__Alıştırma__
Alıntı metne göre Ahmet Türk, Hükümete kaç maddelik bir yol haritası önermiştir?

DTP Genel Başkanı Ahmet Türk, Genelkurmay'da hazırlandığı iddia edilen İrticayla Mücadele Belgesi konusunda suni tartışmalarla 'vesayet rejimi'nin meşrulaştırılmaya çalışıldığını savunarak, Hükümete 9 maddelik yol haritası önerisinde bulundu.
Türk TSK'nın 'siyasete müdahalesine kapı aralayan' İç Hizmet Kanununun 35'inci maddesinin değiştirilmesi, askere tanınan 'geniş' yetkilerin kısıtlanması, Genelkurmay'ın Milli Savunma Bakanlığı'na bağlanması, Terörle Mücadele Yasası başta olmak üzere askere 'etkinlik' sağlayan yasalardaki anti-demokratik hükümlerin bir an önce değiştirilmesi gibi önerilerde bulundu.
Türk partisinin Meclis grup toplantısında yaşanan son gelişmeleri değerlendirdi. Türkiye'nin her kesiminden demokrat çevrelerin yıllardan beri tartışmasız olarak gündemlerinin birinci sırasında tuttukları canalıcı bir konu olduğunu ifade eden Türk bu konunun 'demokratik siyaset ve bunun önünde engel olan vesayet rejimi' olduğunu ifade etti. Son günlerde ortaya çıkan belge tartışmaları ile bu konunun yeniden gündeme geldiğine işaret eden Türk, sözkonusu rejimin özü itibariyle 1924'ten beri hüküm süren 'ittihatçı elitlerin rejimi' olduğunu savundu.
İRAN ÖRNEĞİ
İran'da Cumhurbaşkanlığı seçimlerinin ardından yaşanan olayları hatırlatan Türk, halkın demokrasi talebinin bin yıllık devlet geleneği olan bir ülkenin rejimini bile tartışmalı hale getirdiğini kaydetti. Sadece İran'da değil tüm Ortadoğu ülkelerinde toplumların önü alınamaz bir demokrasi ve özgürlük talepleri olduğuna işaret eden Ahmet Türk, Türkiye'nin bu durumdan ders çıkarması gerektiğini söyledi. Türk şöyle konuştu:
"Şimdi seçkinci siyasetin öncüleri diyecekler, 'İran ile Türkiye'nin ne benzerliği var?'Kimse başını kuma gömüp kandırmasın. Adı ister İslami Cumhuriyet olsun, isterse laik cumhuriyet olsun, eğer bir rejimin temel niteliği otoriter vesayetçilik ise; bu her iki cumhuriyet de aynı meşruiyet krizini yaşamaya mahkumdur."
"BELGE SAHTE ÇIKSA NE OLACAK?"
Türk, Genelkurmay'da hazırlandığı iddia edilen belge konusunda 'sahte mi gerçek mi' tartışmalarının yürütüldüğünü hatırlatarak "Hadi diyelim ki sahte çıktı, peki bu sonuç, ülkede askeri vesayetin, darbe girişimlerinin olmadığı anlamına mı gelecek? Veya ülkedeki askeri vesayetin varlığı, bu belgenin gerçek çıkmasıyla mı kanıtlanmış olacak? Bu kadar basit ve sığ bir yaklaşım olabilir mi? Belge sahte çıksa ne olacak? Gerçek çıksa ne olacak? Sonuçta yaşanan bir yığın olay var. Bu ülke ne cenderelerden geçti." dedi.

__Kayıtlı Veriler__
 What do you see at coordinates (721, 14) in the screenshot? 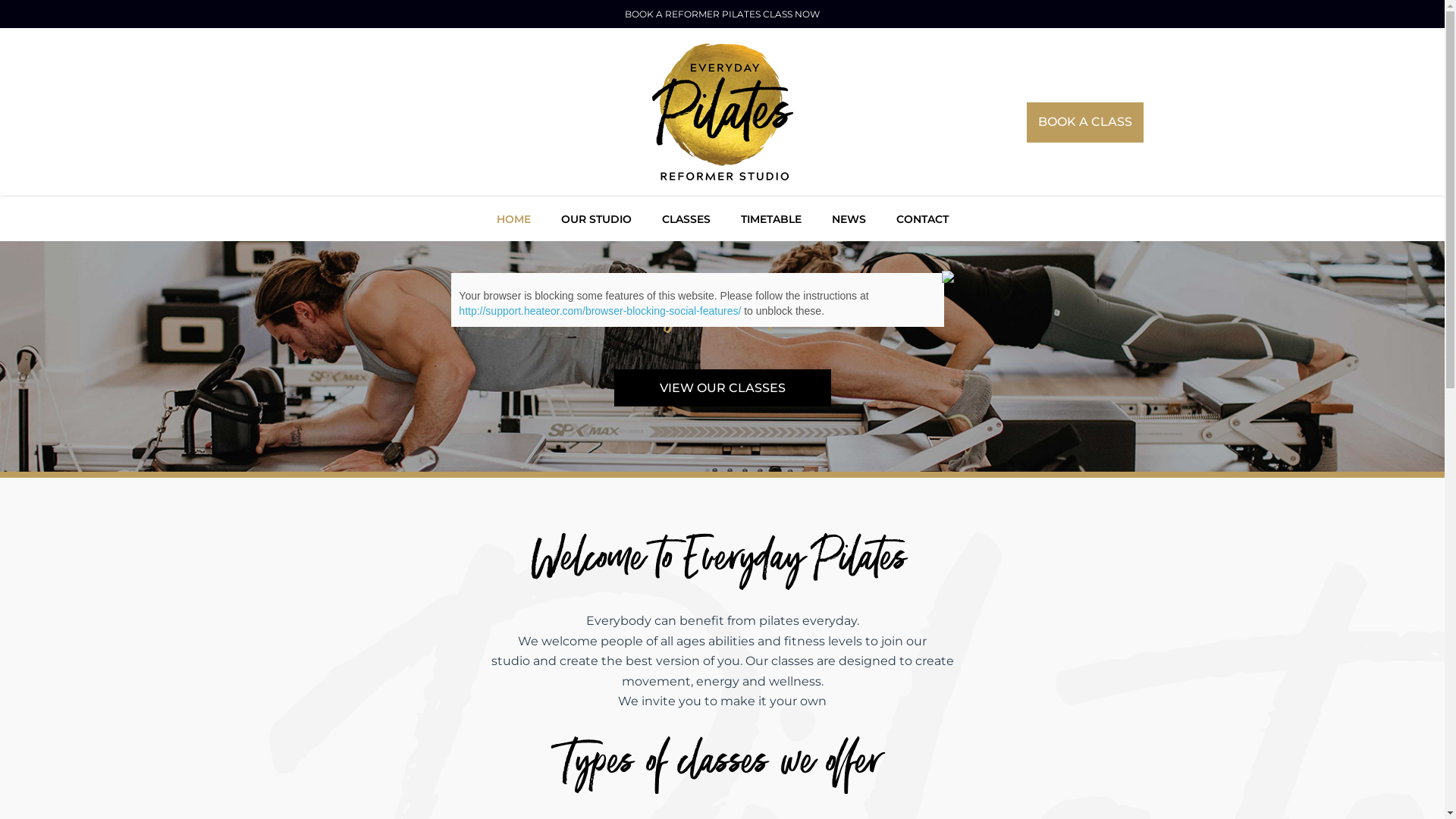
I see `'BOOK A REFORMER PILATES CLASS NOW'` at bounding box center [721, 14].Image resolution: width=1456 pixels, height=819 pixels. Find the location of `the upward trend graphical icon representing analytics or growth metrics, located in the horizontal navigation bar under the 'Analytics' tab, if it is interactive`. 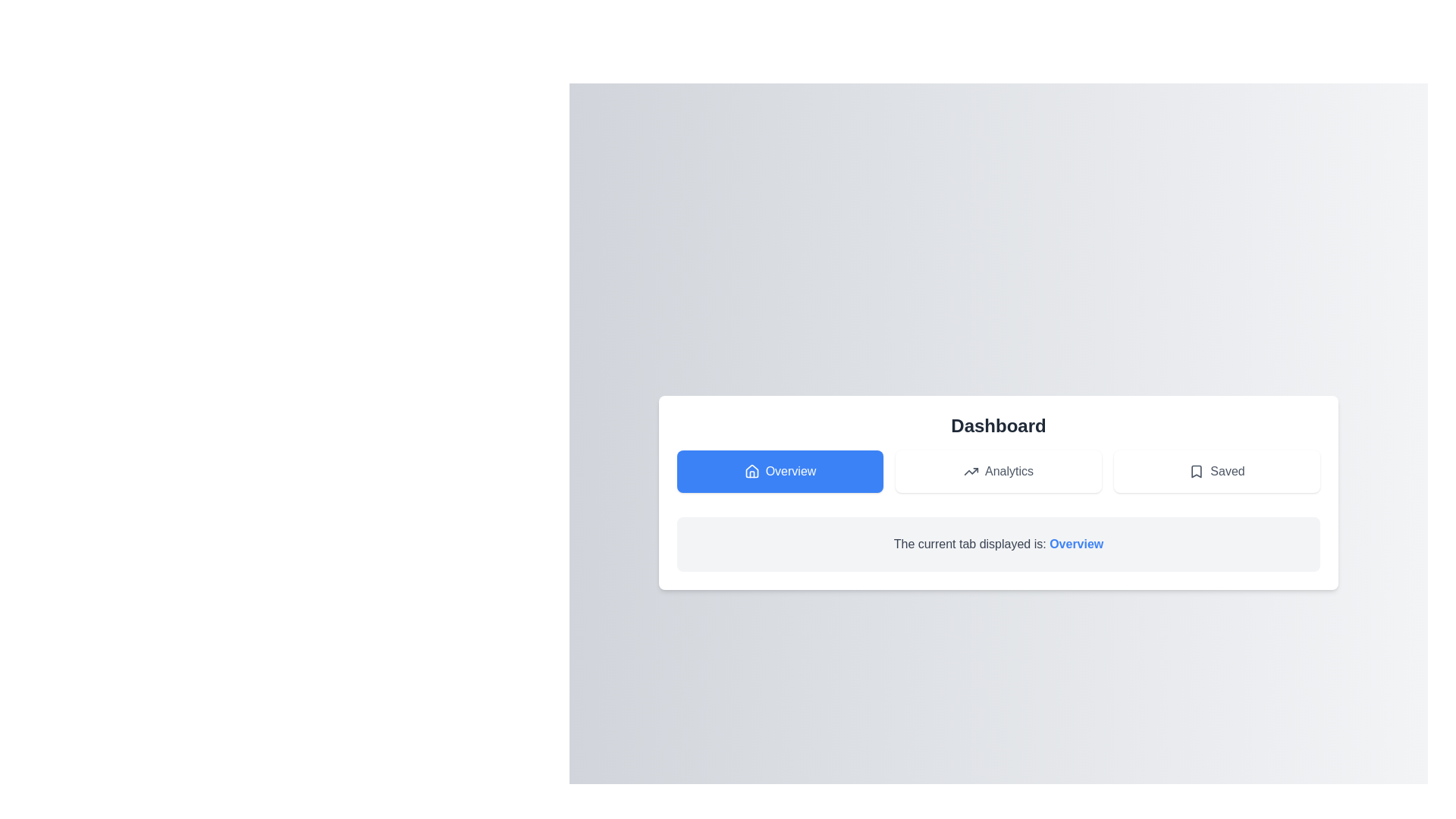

__Yazılı Yanıt__
Ahmet Türk, Hükümete 9 maddelik bir yol haritası önermiştir.